UNITED STATES OF AMERICA, Plaintiff-Appellee, v. MONROE AVANT, JR.; TODD SELMA, Defendants-Appellants.

Nos. 15-2037/15-2197

Decided: May 31, 2016

BEFORE: MOORE, SUTTON, and DONALD, Circuit Judges.

Monroe Avant, Jr., and Todd Selma appeal the district court's denial of their joint motion to suppress. We affirm.

On March 18, 2014, law enforcement officers executed a search warrant at 3909 Spruce Street, Inkster, Michigan. Shortly before law enforcement's arrival, a white Buick Regal pulled into the driveway, and Selma, the passenger, exited the vehicle and entered the residence. When law enforcement arrived, Avant, the driver, exited the vehicle and put his hands up; he was handcuffed and questioned away from the vehicle. Selma fled the house and was apprehended a block away. A search of the Buick uncovered an AR-15 rifle, marijuana, and heroin.

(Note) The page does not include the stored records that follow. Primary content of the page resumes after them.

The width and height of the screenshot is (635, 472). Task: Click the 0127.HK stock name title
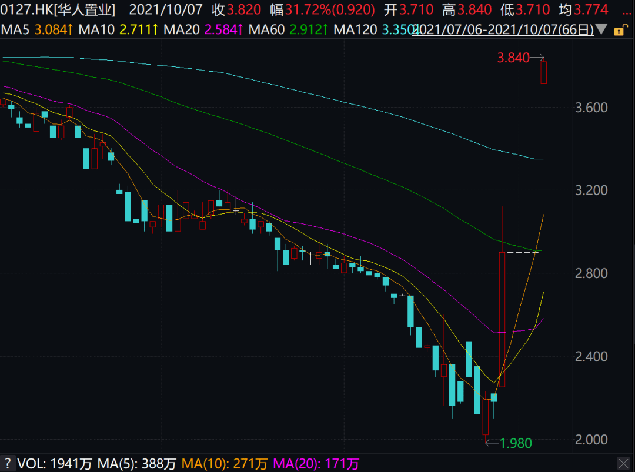58,9
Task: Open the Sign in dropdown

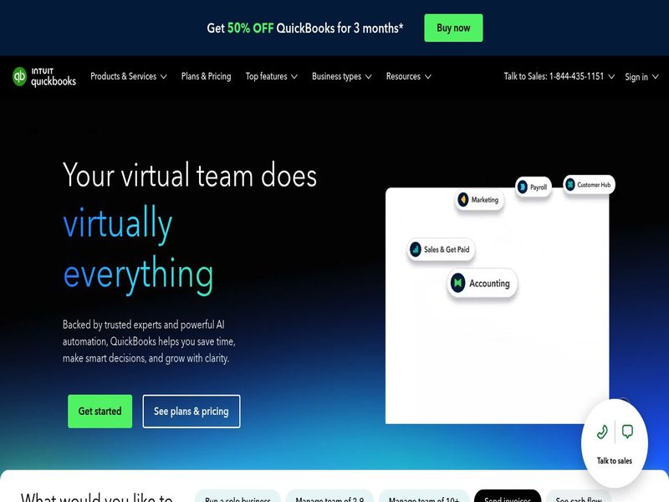Action: click(x=641, y=77)
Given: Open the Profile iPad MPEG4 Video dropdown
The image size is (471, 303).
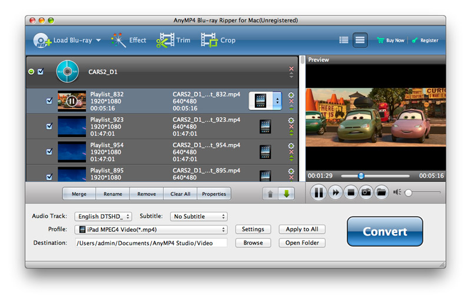Looking at the screenshot, I should 151,229.
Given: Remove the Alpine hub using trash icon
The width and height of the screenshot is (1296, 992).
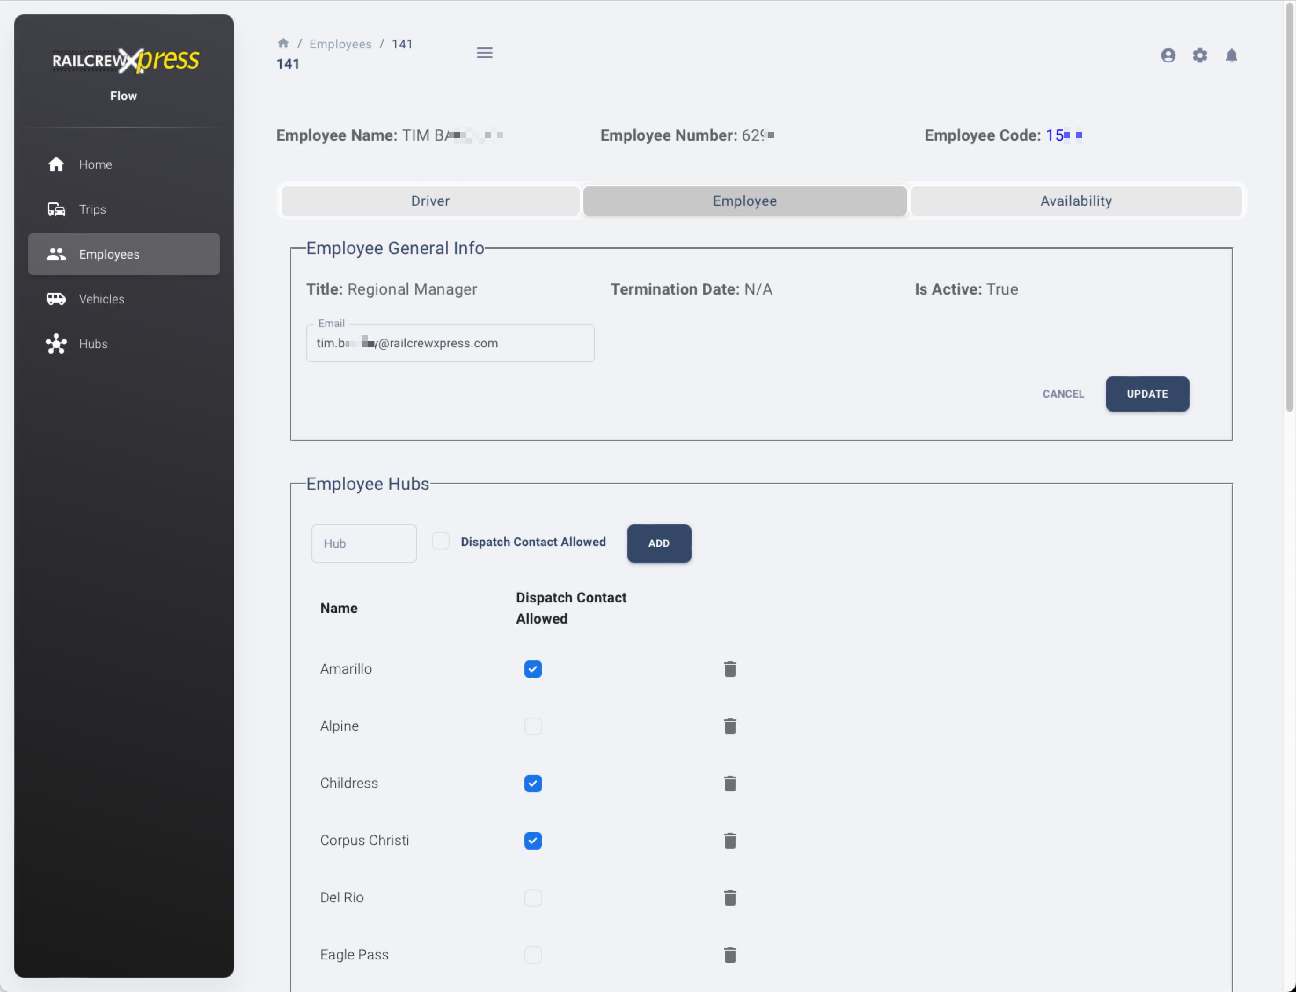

A federal grand jury subsequently charged Avant and Selma with possession of a firearm by a felon, in violation of 18 U.S.C. § 922(g)(1). Avant moved to suppress the firearm and drugs seized during the warrantless search of the Buick; Selma filed a notice of joinder and concurrence in the motion. After an evidentiary hearing, the district court denied the defendants' motion to suppress based on two exceptions to the warrant requirement: (1) the detection of a drug odor coming from the vehicle and (2) the plain-view doctrine. Both defendants entered into plea agreements preserving the right to appeal the denial of their motion to suppress. Avant pleaded guilty to possession of a firearm by a felon, in violation of 18 U.S.C. § 922(g)(1), and received a 46-month sentence. Selma pleaded guilty to possession of a stolen firearm, in violation of 18 U.S.C. § 922(j), and received a 71-month sentence. This timely appeal followed.

“When reviewing the denial of a motion to suppress, we review the district court's factual findings for clear error and its legal conclusions de novo.” United States v. Hinojosa, 606 F.3d 875, 880 (6th Cir. 2010). In doing so, we consider the evidence in the light most favorable to the government. United States v. Johnson, 707 F.3d 655, 658 (6th Cir. 2013).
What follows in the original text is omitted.